What the task requires: Set down exactly the lines in the records below that run from the line with "Task: Select the" to the line with "The image size is (900, 600).", inclusive, and nothing more.

Data shown:
• • • • •

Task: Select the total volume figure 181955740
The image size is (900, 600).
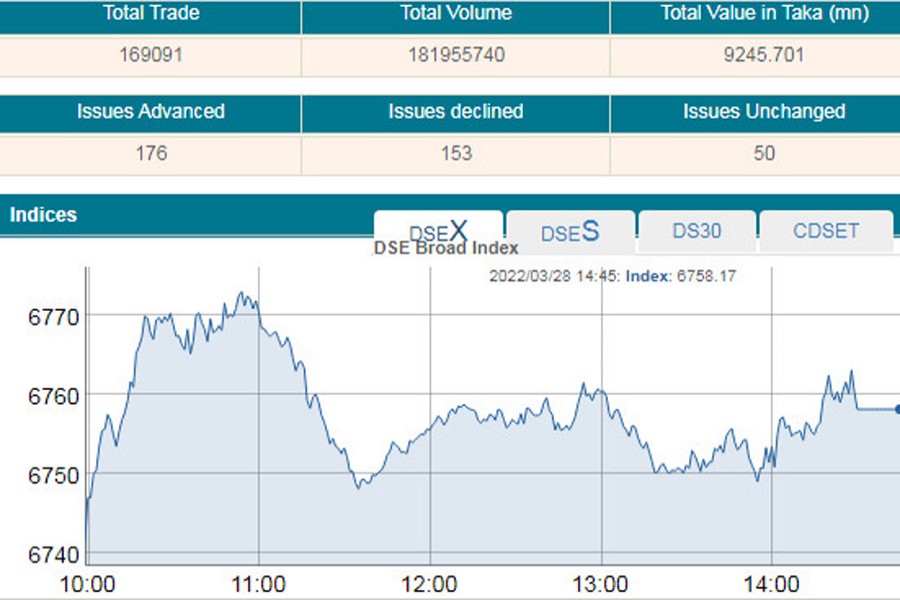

• • • • •

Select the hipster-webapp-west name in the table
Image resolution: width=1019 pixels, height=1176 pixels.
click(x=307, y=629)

• • • • •

Response area:
Task: Select the total volume figure 181955740
The image size is (900, 600).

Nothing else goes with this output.